Top of GIVEN TEXT

Home Equity Loan
A home equity loan, sometimes also called home equity lines of credit, is a second mortgage that allows you to access the equity in your home. Equity is the difference between the market value of your home and the outstanding mortgage amount. So if the market value of your house was $300,000 and the outstanding mortgage was $79,000 then your home equity would be $221,000. If you want to access the equity in your home, you can take out a home equity loan.
You can borrow as much money as you need as long as you don't exceed the maximum loan amount you agreed with your lender. The money can be used for whatever purpose you desire such as unexpected medical bills or the purchase of a new car. They can also be used to consolidate consumer debt, and are thus called debt consolidation loans. However, consumer debt by itself is unsecured debt, so you won't lose your property if you can't pay it off. In contrast a home equity loan is secured debt, which means that you can lose you home if you default on your payments.
Since a home equity loan is a second mortgage, they will have a higher interest rate than first mortgages. You are most likely to get a relatively good interest rate on a home equity loan if your borrowing amount does not exceed 80% of your home's market value. For example let's say the market value of your home is $200,000 and you have $81,000 outstanding on your first mortgage. Then your best interest rate will likely be from limiting the borrowing amount to $79,000 ($200,000 x 80% less $81,000 first mortgage).
A home equity loan's interest is classified as mortgage interest; this is in contrast to student loans, car loans, and credit card debts which are considered consumer debt. The distinction is important because consumer debt is not tax deductible, whereas for the most part mortgage debt is tax deductible. Your home equity loan interest might be deductible for state and federal income tax. How much interest may be deductible is determined by two main checks:
Up to $100,000 of your home equity loan interest is tax deductible. Any interest over the $100,000 is considered consumer debt, which is not tax deductible.
The Market Value Check
The deductible indebtedness can not exceed the market value of your home. Anything over this is not tax deductible.
A home equity loan can help you pay off certain expenses, finance additions to your home, or even to consolidate debt. However, it is important to keep in mind that the home equity loan is a second mortgage, meaning it will have a higher interest rate, and if you default on your payments there is a risk of loosing your home.

Bottom of GIVEN TEXT
Top of SUPPLIED MATERIAL

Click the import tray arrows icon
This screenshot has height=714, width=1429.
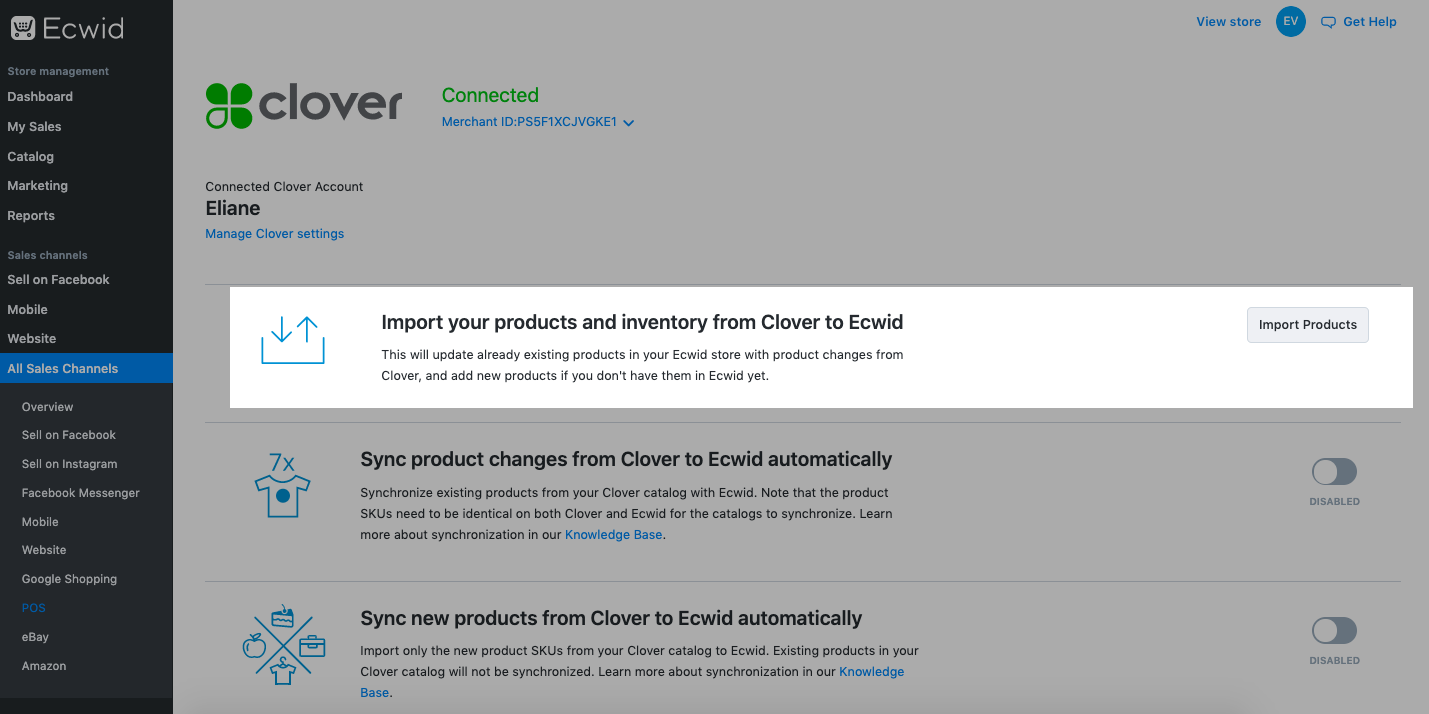click(293, 340)
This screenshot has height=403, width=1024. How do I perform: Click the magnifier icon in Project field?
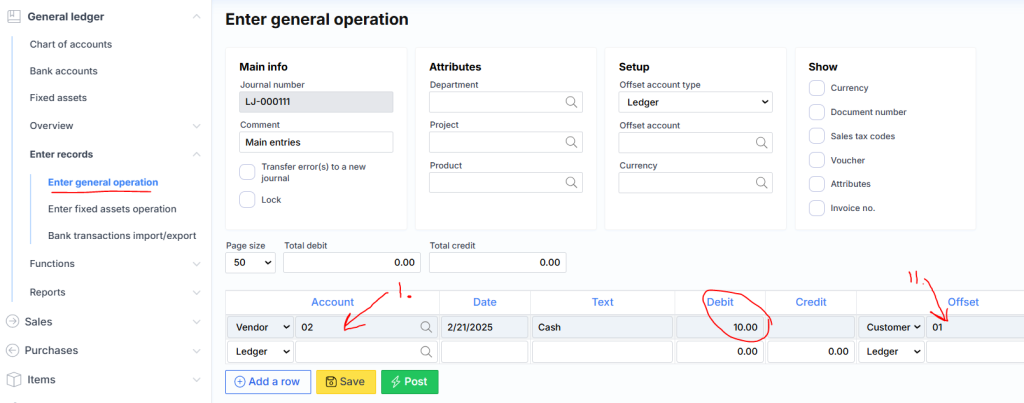click(x=571, y=143)
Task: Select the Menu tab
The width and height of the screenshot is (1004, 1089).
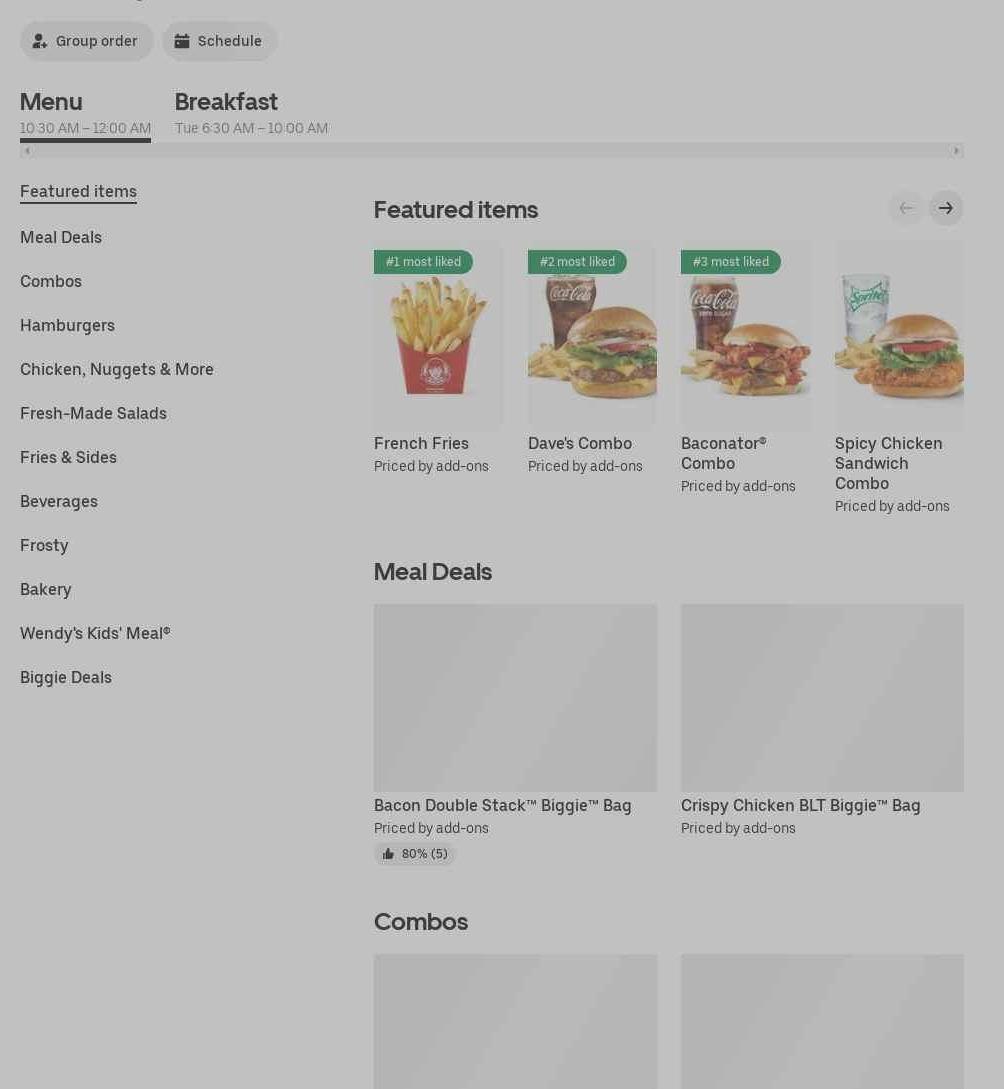Action: point(85,113)
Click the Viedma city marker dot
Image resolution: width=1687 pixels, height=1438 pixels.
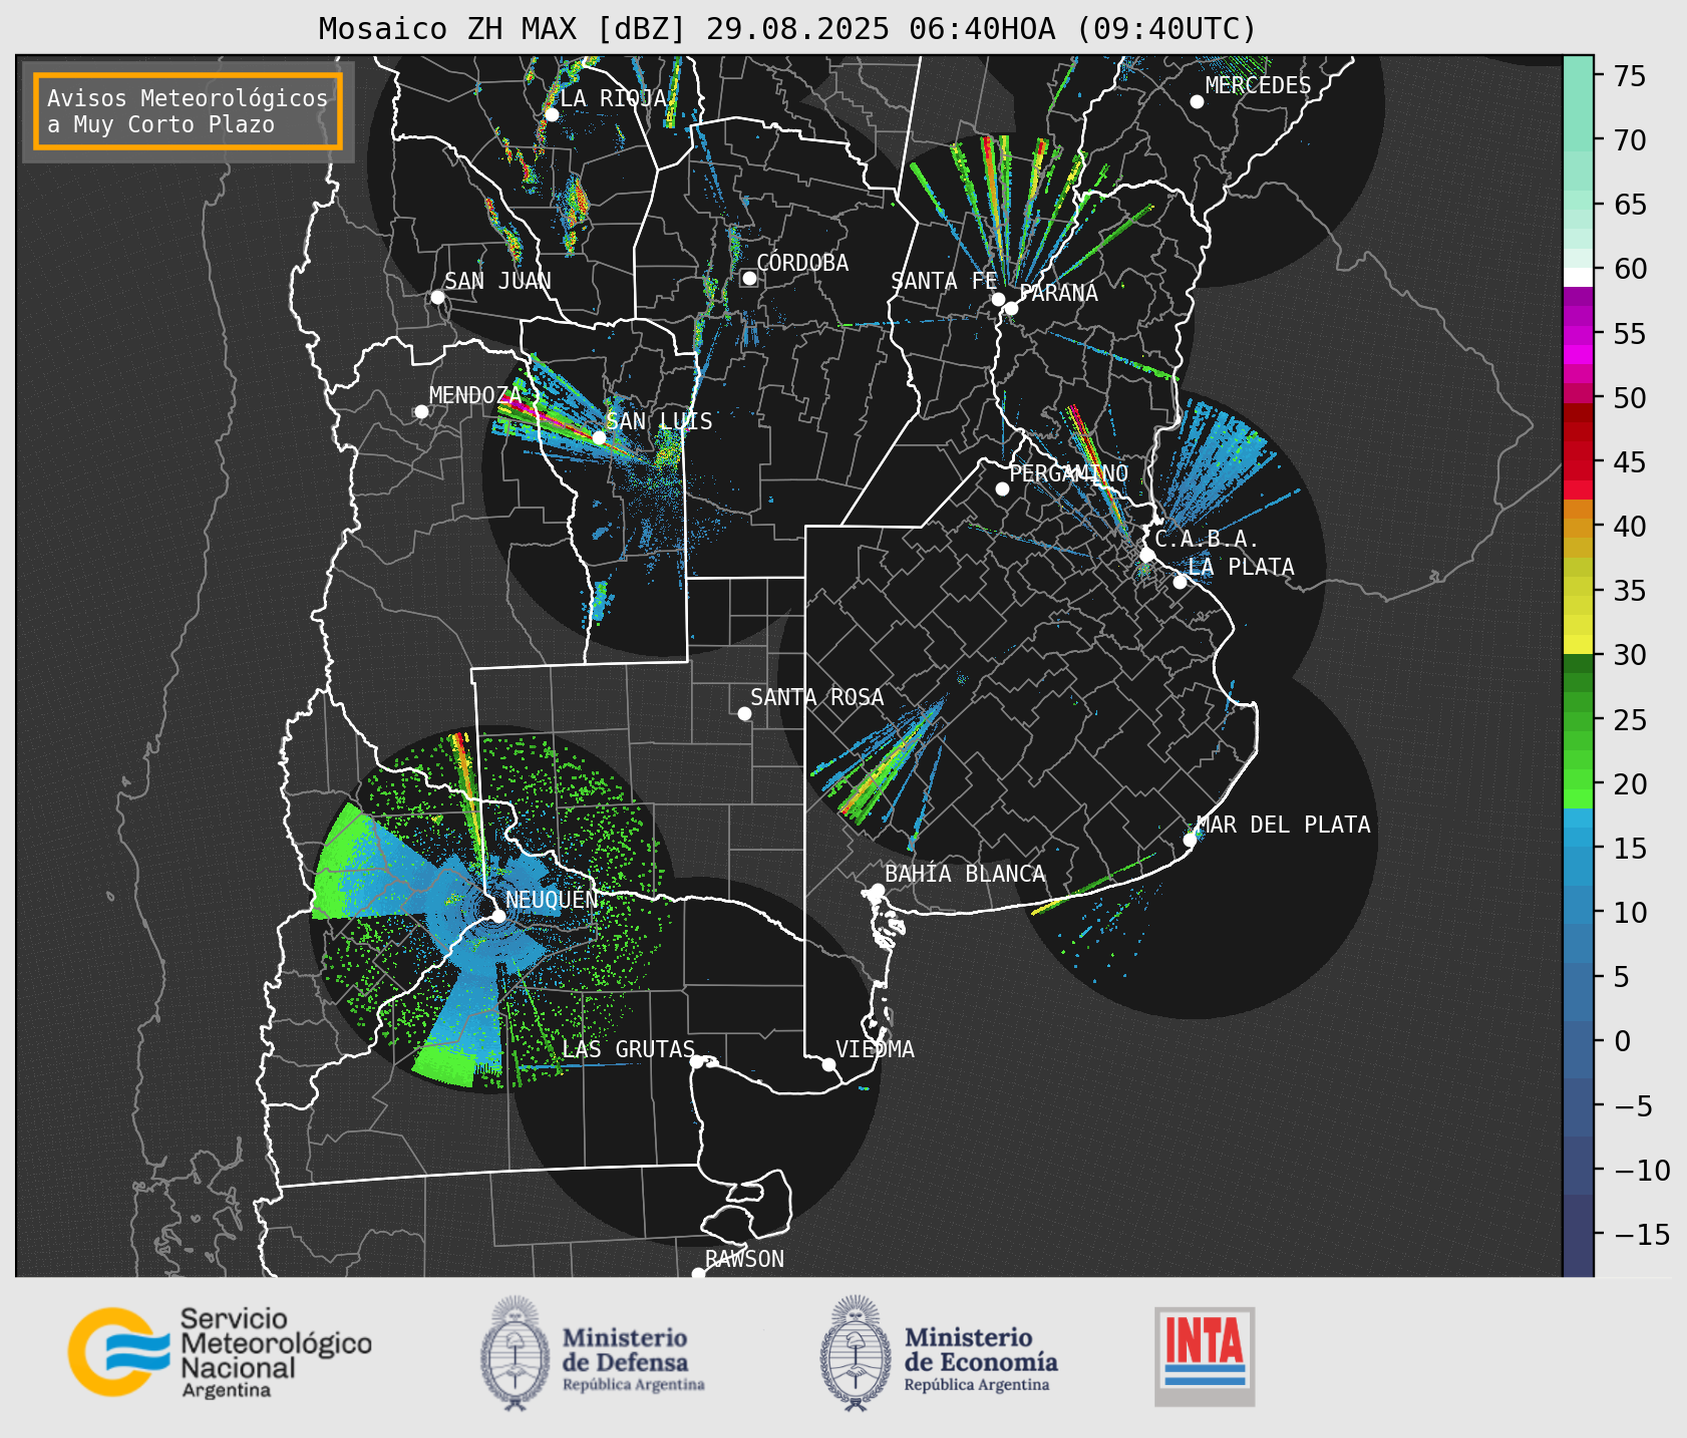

Bottom of SUPPLIED MATERIAL

**WHAT TO WORK ON**:
Answer these questions from the home equity loan text:
1. What home equity does the text give for a house with a market value of $300,000 and an outstanding mortgage of $79,000?
2. To get a relatively good interest rate, what percentage of the home's market value should the borrowing amount not exceed?
3. Is a home equity loan secured or unsecured debt?
The listing has nothing to do with the text about home equity loans.

**PROBLEM SOLUTION**:
1. $221,000
2. 80%
3. Secured debt